Pull out each line in the items below that contains the word "Viewport", and copy those lines in full.

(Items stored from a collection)
↓
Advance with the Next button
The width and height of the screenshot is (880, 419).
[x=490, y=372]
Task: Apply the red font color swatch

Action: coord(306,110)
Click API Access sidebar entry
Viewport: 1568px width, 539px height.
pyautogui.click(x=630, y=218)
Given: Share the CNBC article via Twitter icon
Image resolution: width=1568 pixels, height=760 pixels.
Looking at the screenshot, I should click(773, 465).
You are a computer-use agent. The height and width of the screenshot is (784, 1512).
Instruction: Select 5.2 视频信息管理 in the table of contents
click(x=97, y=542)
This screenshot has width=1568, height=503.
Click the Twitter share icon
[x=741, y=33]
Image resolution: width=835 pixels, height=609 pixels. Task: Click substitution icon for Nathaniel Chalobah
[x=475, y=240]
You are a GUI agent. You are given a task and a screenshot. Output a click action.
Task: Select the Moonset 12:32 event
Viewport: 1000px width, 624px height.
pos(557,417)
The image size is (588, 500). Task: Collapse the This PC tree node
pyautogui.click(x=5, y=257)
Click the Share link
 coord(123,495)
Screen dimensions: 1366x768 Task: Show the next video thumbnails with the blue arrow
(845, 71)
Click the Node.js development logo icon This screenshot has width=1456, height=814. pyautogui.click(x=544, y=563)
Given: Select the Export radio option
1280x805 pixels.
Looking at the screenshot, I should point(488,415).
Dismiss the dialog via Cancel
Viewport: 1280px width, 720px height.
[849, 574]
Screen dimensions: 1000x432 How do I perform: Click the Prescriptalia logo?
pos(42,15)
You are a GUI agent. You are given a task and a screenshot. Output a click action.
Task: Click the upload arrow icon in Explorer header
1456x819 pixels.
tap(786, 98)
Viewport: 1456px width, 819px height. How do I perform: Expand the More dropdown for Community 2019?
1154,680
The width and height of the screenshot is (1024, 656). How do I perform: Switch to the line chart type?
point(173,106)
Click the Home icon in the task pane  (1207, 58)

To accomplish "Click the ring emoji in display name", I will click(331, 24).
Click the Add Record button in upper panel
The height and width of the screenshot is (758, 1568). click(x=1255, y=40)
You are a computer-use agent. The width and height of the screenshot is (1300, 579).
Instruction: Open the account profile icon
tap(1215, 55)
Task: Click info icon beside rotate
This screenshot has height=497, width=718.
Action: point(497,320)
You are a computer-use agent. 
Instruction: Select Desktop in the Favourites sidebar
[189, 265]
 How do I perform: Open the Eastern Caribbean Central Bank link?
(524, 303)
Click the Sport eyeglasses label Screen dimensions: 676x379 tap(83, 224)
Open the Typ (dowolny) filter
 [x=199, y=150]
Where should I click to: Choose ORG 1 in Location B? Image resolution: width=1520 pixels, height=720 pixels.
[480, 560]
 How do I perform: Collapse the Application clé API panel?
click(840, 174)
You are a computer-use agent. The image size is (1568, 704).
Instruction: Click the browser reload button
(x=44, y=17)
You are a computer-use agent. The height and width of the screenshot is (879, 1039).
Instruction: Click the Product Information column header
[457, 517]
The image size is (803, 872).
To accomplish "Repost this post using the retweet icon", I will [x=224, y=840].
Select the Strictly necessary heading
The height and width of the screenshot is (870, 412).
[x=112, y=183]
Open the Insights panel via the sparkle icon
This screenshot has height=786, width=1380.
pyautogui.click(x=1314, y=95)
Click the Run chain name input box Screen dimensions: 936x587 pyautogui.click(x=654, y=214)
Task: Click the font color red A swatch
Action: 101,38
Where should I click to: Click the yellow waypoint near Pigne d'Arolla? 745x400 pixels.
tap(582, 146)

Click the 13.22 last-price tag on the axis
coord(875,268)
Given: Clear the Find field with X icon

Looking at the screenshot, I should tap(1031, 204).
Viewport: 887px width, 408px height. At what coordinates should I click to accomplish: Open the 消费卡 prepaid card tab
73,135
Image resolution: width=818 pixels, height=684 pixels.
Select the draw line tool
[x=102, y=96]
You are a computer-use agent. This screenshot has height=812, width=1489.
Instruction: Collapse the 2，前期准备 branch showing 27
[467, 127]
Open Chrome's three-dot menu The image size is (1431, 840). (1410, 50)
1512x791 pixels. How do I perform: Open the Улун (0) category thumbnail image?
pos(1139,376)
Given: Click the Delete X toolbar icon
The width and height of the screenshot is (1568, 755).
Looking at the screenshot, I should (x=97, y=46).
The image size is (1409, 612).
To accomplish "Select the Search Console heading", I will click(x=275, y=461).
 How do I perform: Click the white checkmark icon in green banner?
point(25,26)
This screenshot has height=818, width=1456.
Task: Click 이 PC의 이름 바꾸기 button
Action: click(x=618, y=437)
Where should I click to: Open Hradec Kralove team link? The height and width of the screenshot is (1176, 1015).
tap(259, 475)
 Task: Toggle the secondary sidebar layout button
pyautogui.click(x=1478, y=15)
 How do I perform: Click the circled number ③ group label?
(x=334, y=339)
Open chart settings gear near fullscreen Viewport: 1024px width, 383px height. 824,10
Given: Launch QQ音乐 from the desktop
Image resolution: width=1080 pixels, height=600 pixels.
↑
RESPONSE TO THE TASK:
Viewport: 1568px width, 539px height.
Viewport: 1000px width, 624px height.
Viewport: 1280px width, 720px height.
Viewport: 1456px width, 819px height. How do I perform: Expand the More dropdown for Community 2019?
Viewport: 887px width, 408px height. At what coordinates should I click to accomplish: Open the 消费卡 prepaid card tab
Open chart settings gear near fullscreen Viewport: 1024px width, 383px height. 824,10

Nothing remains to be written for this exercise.